Robotics

RED scheduler keeps robot AI on time as tasks shift in real-time

New adaptive scheduler for multi-task neural nets on Jetson handles dynamic environments

Deep Dive

Robots operating in dynamic environments face a tough challenge: the computation graph itself can change at runtime as new tasks appear, precedence relations shift, or sensor inputs become unpredictable. This wreaks havoc on traditional real-time schedulers, especially when multi-task deep neural network inference must squeeze into tight resource and timing budgets.
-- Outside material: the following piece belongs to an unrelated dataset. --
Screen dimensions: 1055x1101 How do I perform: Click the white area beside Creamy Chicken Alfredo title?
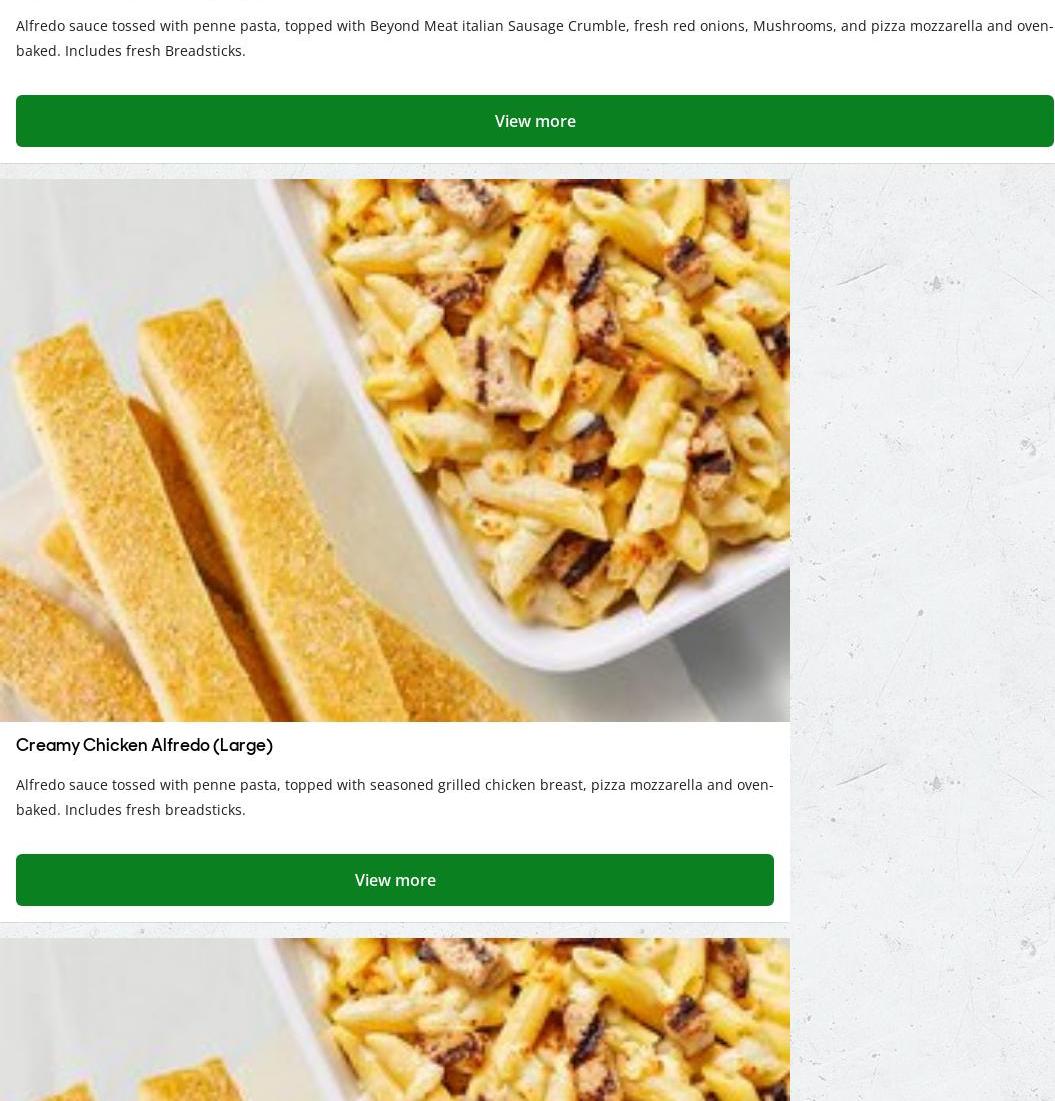point(527,745)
A new paper from Zexin Li and colleagues introduces RED (Robotic Environmental Dynamics), a deadline-aware scheduler designed specifically for this scenario. Its core innovation is assigning intermediate sub-deadlines to portions of the DAG-based workload, allowing it to gracefully accommodate evolving computation graphs and asynchronous inference triggered by environmental changes. RED also explicitly exploits the structure of MIMONet (multi-input multi-output neural networks), which use weight sharing to reduce memory pressure — a common design in multi-tasking robots. The framework includes a workload refinement and graph-reconstruction step that aligns the MIMONet structure with schedulability requirements, improving both efficiency and compatibility. The team implemented RED on NVIDIA Jetson platforms and an Apple M-series MacBook, testing it with realistic navigation workloads that include object detection, path planning, and control inference. Results consistently beat existing methods across throughput, deadline satisfaction, robustness to interference, adaptability, and runtime overhead — suggesting a practical path for next-gen autonomous robots that need to react intelligently in unpredictable environments.

Key Points
  • RED assigns intermediate sub-deadlines to portions of the inference DAG, enabling adaptation to runtime changes in tasks and dependencies
  • Exploits weight-sharing properties of MIMONet models to reduce memory pressure and improve schedulability
  • Outperforms existing methods on NVIDIA Jetson and Apple M-series hardware for realistic navigation workloads across multiple metrics including throughput and deadline satisfaction

Why It Matters

Future autonomous robots need AI that stays on schedule even when the world changes — RED delivers that adaptability.